* _ASSIGNED TASK 1_
In the passage about Eddie Mosley, on what date was he transferred to South Florida State Hospital?
* _ASSIGNED TASK 2_
Transcribe the part of the passage about Eddie Mosley that opens with the words containing "After five years" and closes with "northwest Fort Lauderdale.".
* _ASSIGNED TASK 3_
Pick up the passage about Eddie Mosley after its final sentence and keep writing it.

TEXT BLOCK section start

After five years of treatment with psychotropic drugs, therapists and doctors decide that Eddie Mosley no longer needs hospitalization. On Feb. 1, 1979, he is transferred to South Florida State Hospital in Pembroke Pines, where, according to a staff psychiatrist, Eddie "demonstrated exceptional behavior."

Five months later Eddie is discharged, with the understanding that he will continue to take his medication and keep monthly appointments at the Henderson Mental Health Clinic in southwest Fort Lauderdale.

And that's when the bodies start popping up again.

During the next three months, four young black women are raped and strangled within walking distance of Eddie Mosley's home in northwest Fort Lauderdale.

All four deaths are charged to Jerry Frank Townsend after he begins his litany of confessions. "Everybody thought that was it, that they had their man when they tagged Townsend," Evans recalls.

"All I could say was that if you're right, the bodies will cease to come. If you're wrong, they'll keep turning up."

Townsend is arrested in September, but the killing doesn't stop. During the next four months, three more bodies of young black women are found in vacant lots near Eddie's home, victims of rape and strangulation. One of the victims, Arnette Tukes, is the cousin of detective Doug Evans.

TEXT BLOCK section end
DATA section start

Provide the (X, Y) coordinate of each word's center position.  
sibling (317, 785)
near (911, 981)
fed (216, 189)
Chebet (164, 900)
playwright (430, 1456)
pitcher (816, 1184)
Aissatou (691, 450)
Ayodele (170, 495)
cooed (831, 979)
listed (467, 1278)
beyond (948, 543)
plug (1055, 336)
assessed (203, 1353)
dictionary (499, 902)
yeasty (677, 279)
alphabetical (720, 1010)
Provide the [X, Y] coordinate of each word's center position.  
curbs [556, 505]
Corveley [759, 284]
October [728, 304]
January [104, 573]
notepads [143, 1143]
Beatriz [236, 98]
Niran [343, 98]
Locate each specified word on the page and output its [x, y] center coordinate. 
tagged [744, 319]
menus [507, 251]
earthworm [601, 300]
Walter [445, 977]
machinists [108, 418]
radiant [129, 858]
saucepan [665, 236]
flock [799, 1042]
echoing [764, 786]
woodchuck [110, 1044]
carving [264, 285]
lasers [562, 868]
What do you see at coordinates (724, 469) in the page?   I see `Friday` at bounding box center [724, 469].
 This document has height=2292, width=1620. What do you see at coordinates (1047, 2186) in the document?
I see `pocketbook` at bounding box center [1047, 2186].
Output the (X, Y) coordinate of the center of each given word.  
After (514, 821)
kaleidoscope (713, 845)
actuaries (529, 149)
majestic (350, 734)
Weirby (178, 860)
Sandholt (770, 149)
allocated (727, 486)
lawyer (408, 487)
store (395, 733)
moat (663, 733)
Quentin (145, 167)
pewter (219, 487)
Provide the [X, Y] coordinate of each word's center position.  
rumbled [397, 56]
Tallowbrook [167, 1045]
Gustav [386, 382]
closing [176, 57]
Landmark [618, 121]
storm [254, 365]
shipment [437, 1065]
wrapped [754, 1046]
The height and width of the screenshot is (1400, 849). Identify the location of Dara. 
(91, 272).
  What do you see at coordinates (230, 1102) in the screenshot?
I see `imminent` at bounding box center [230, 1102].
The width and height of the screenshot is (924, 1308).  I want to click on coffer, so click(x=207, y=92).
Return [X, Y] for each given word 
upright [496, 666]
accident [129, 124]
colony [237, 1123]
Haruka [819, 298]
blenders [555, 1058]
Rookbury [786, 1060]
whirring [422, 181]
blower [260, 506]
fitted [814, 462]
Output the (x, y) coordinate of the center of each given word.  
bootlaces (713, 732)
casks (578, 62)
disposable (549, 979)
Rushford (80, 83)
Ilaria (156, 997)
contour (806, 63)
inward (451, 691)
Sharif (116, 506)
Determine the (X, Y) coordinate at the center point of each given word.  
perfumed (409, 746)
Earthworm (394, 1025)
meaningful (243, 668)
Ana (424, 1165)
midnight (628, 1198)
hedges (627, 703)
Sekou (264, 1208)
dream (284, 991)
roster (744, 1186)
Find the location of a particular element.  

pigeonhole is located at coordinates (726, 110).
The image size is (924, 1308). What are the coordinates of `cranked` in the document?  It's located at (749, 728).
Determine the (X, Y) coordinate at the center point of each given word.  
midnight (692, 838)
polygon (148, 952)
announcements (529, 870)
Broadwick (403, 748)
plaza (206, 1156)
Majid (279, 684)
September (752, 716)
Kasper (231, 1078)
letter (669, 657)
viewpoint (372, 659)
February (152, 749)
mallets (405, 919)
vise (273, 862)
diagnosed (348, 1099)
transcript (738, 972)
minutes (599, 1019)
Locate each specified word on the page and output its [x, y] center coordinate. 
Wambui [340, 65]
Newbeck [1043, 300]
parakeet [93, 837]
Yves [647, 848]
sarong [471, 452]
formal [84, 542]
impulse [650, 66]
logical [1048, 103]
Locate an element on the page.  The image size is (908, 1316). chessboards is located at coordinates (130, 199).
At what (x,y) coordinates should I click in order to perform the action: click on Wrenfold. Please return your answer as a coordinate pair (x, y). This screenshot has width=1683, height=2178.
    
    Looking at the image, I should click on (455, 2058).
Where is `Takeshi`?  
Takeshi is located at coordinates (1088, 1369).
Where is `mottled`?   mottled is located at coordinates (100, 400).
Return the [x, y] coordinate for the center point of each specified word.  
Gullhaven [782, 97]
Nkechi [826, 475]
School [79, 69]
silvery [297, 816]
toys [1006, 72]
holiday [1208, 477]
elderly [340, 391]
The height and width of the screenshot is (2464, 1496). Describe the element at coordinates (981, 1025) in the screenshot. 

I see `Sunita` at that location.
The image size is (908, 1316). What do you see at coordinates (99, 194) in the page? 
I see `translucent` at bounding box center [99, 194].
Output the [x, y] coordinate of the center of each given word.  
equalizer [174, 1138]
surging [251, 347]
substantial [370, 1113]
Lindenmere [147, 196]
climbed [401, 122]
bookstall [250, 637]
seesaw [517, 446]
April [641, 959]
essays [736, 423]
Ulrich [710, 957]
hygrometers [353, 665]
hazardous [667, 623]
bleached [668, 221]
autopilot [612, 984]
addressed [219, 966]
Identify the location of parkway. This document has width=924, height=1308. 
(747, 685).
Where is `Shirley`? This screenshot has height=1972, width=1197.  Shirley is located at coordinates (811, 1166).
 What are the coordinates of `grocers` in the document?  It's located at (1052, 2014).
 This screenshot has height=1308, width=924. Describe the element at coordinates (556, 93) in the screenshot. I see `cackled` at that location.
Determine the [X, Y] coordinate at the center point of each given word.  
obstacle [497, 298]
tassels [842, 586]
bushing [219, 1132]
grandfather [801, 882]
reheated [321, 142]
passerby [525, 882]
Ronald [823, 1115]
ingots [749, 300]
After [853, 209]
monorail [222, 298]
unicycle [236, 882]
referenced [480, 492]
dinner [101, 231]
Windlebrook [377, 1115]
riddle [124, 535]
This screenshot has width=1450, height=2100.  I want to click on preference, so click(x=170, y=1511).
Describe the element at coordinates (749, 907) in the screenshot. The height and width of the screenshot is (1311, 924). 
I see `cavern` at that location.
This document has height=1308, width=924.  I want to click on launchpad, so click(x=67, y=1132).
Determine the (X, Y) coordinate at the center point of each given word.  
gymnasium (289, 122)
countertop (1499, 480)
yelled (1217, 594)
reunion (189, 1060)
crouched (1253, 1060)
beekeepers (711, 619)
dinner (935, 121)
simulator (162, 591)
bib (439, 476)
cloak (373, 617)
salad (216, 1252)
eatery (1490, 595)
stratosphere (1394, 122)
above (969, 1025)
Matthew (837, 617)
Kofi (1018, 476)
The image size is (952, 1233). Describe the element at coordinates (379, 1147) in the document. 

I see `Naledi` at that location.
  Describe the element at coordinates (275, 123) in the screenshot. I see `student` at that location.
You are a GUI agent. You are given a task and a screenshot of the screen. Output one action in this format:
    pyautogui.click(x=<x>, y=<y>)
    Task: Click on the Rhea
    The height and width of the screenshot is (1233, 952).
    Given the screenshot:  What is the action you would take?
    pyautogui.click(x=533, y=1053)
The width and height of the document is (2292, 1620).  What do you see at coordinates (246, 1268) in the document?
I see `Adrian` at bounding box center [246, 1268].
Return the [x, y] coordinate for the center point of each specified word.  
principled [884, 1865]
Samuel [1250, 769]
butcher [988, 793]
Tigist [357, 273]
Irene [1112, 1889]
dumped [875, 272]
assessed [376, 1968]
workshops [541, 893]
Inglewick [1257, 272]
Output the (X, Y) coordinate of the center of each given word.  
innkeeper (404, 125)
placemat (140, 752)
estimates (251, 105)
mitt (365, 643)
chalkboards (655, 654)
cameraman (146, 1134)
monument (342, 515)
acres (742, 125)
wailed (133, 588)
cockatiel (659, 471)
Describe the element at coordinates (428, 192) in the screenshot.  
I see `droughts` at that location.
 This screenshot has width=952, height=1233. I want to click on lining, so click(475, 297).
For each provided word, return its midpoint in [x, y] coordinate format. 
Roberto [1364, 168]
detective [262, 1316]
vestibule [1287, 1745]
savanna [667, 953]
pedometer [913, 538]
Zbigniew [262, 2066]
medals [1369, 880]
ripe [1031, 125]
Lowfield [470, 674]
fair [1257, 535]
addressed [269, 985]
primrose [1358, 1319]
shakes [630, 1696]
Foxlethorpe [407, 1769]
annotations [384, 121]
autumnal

DATA section end

* _TASK RESPONSE 1_
Feb. 1, 1979.

* _TASK RESPONSE 2_
After five years of treatment with psychotropic drugs, therapists and doctors decide that Eddie Mosley no longer needs hospitalization. On Feb. 1, 1979, he is transferred to South Florida State Hospital in Pembroke Pines, where, according to a staff psychiatrist, Eddie "demonstrated exceptional behavior."

Five months later Eddie is discharged, with the understanding that he will continue to take his medication and keep monthly appointments at the Henderson Mental Health Clinic in southwest Fort Lauderdale.

And that's when the bodies start popping up again.

During the next three months, four young black women are raped and strangled within walking distance of Eddie Mosley's home in northwest Fort Lauderdale.

* _TASK RESPONSE 3_
Investigators are told of Eddie's criminal history, and attempt to question him. But Eddie's family refuses to let him talk, and soon after they send him to Lakeland to stay with his grandfather.

Within weeks of his arrival, two black women disappear in his grandfather's neighborhood. No bodies are found, but Lakeland police interview neighbors who say they saw a man fitting Eddie's description chasing a black woman down the street. She was screaming for help.

After being questioned by police, his grandfather sends Eddie back to Fort Lauderdale.

Months later in Lakeland, the skeletons of Ida Ingles and Letha Mae Williams are found in empty fields. They have been raped and strangled. The time of their deaths coincides with Eddie's visit.

"Ain't no way in hell, if the investigations had been carried out the way they should have been, Eddie would have been walking the streets," Doug Evans says. "Bodies were falling like flies in 1979. If this had happened in a white, middle-class neighborhood, Eddie would have been history after two murders."

Former Fort Lauderdale Police Chief Ron Cochran's assessment of the investigation is less critical.

"I'm sure Leo Callahan (Fort Lauderdale police chief from 1973 to 1983) and I both look back and wish we'd done something different that would have changed the outcome," says Cochran, who was police chief from 1983 to 1987. "It's possible that some of those homicide cases were handled in a different way because of who they were and where they occurred, but I don't think it was done consciously.

"I have to hand it to Doug, he was right about Mosley, and a great deal of attention was finally paid to the case. We tried to put Eddie away, but those times we were successful, he didn't stay away."

DURING THOSE PERIODS WHEN the police drop their surveillance, Eddie resumes his wanderings.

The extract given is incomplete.